__PETUNJUK PENGERJAAN__:
**1.** Jawablah pertanyaan berikut berdasarkan artikel tentang Jombang:
(a) Selain kota santri, sebutan apa yang menurut sebagian orang menjadi ciri khas Jombang?
(b) Jalan apa yang diresmikan tidak lama setelah Gus Dur wafat, dan di mana letaknya?
(c) Pada apa pencarian identitas Jombang akhirnya berlabuh?
**2.** Ketik ulang baris-baris entri mulai dari baris yang memuat "Open the pie chart reports icon" dan berakhir di ujung entri, kedua batas ikut disalin. Jangan sertakan gambarnya dalam jawaban.

Friday, 14 July 2017

Jombang dan Pembangunan Identitas Kultural






                Kalau kita bertanya, apa ciri khas Jombang? Maka sebagian orang akan menjawab kota santri, sebagian lagi menjawab kota kelahiran ludruk, sebagian menjawab Gus Dur, Cak Nun, Cak Nur, Riyan, Ponari, dan lain-lain dan lain-lain. Artinya secara kultural Jombang mempunyai ikon yang kuat.
Namun anehnya, ketika warga Jombang disuruh untuk mengekspresikan ikon Jombang dalam bentuk visual yang sederhana, kesulitan. Kalau identik dengan kota santri, apa ikonnya? Kalau dikatakan kota kelahiran ludruk, apa ikonnya? Barangkali hanya Gus Dur, ikon Jombang yang sudah mendapat perhatian maksimal. Tidak lama setelah Gus Dur wafat, diresmikanlah jalan Gus Dur di timur ringin contong. Lalu makamnya pun dibangun sedemikian rupa, karena gelombang peziarah juga tidak henti-hentinya sampai detik ini.
Masyarakat Jombang yang merasa bahwa kotanya perlu mempunyai identitas lalu kemudian mencari-cari. Jangan sampai kota ini bertumbuh tanpa status; identitas kultural tidak punya, tanggal lahir kabupaten pun tidak tahu. Pencarian itu kemudian berlabuh pada ringin contong. Tidak mengecilkan usaha kawan-kawan yang menggarap ringin contong sebagai ikon Jombang, penulis berpikiran, ringin contong muncul sebagai ikon, tidak lebih karena tidak ada yang lain.

__ENTRI DATASET__:
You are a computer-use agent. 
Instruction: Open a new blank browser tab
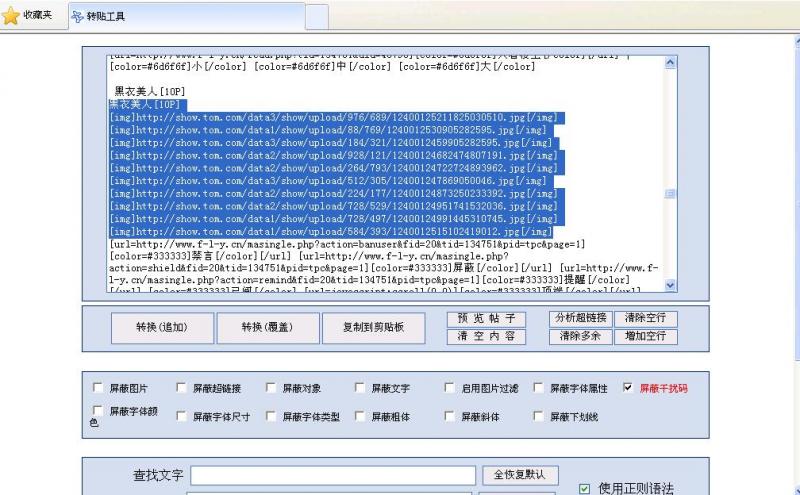[316, 17]
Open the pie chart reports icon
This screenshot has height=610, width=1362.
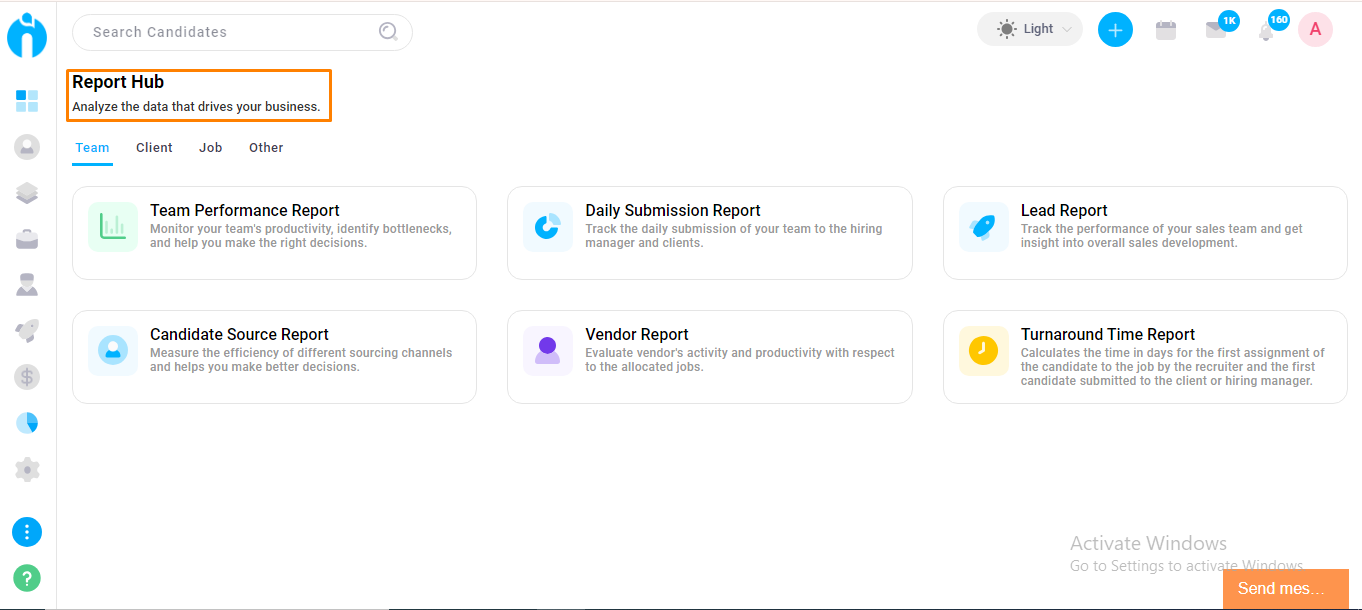click(27, 423)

__JAWABAN LATIHAN__:
**1.**
(a) Kota kelahiran ludruk.
(b) Jalan Gus Dur, di timur ringin contong.
(c) Pada ringin contong.

**2.**
Open the pie chart reports icon
This screenshot has height=610, width=1362.
click(27, 423)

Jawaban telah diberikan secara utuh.